[WORK REQUIRED]
Format the lines as a JSON list of strings, with one string per line and blank lines left out. Start with the line containing "Click the third empty star" and go on through the end of the lines, taking in nothing else.
- - - - -
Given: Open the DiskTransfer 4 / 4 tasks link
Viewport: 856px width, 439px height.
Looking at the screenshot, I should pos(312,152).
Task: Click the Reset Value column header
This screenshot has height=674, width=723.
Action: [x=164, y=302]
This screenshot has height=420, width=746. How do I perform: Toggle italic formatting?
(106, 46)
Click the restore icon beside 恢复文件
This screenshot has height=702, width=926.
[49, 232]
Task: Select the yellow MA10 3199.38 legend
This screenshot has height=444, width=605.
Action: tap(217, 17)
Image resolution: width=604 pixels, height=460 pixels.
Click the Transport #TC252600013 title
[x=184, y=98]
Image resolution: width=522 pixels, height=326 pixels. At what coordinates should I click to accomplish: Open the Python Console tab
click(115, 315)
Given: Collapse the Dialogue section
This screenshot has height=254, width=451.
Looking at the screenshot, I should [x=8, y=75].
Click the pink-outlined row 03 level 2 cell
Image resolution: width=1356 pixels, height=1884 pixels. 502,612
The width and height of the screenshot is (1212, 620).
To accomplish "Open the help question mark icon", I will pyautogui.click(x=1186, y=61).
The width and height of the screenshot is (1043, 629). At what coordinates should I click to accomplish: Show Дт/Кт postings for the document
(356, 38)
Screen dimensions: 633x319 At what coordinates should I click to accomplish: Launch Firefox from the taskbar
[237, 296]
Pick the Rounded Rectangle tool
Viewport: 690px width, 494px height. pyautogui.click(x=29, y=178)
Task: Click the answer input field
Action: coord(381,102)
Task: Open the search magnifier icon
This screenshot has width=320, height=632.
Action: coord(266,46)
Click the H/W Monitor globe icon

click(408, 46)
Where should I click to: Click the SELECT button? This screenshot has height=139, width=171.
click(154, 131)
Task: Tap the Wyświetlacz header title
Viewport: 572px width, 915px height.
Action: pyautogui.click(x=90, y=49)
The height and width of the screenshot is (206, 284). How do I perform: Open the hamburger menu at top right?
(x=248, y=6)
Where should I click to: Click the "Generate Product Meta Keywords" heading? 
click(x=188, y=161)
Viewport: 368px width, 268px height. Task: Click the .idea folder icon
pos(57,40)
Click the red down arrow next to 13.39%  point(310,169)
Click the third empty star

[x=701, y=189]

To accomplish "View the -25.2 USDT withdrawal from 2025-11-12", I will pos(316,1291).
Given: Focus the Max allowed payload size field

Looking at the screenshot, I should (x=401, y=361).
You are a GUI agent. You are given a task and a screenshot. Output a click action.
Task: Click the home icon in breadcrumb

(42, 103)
- - - - -
[THE RESULT]
[
  "Click the third empty star",
  "[x=701, y=189]",
  "To accomplish \"View the -25.2 USDT withdrawal from 2025-11-12\", I will pos(316,1291).",
  "Given: Focus the Max allowed payload size field",
  "Looking at the screenshot, I should (x=401, y=361).",
  "You are a GUI agent. You are given a task and a screenshot. Output a click action.",
  "Task: Click the home icon in breadcrumb",
  "(42, 103)"
]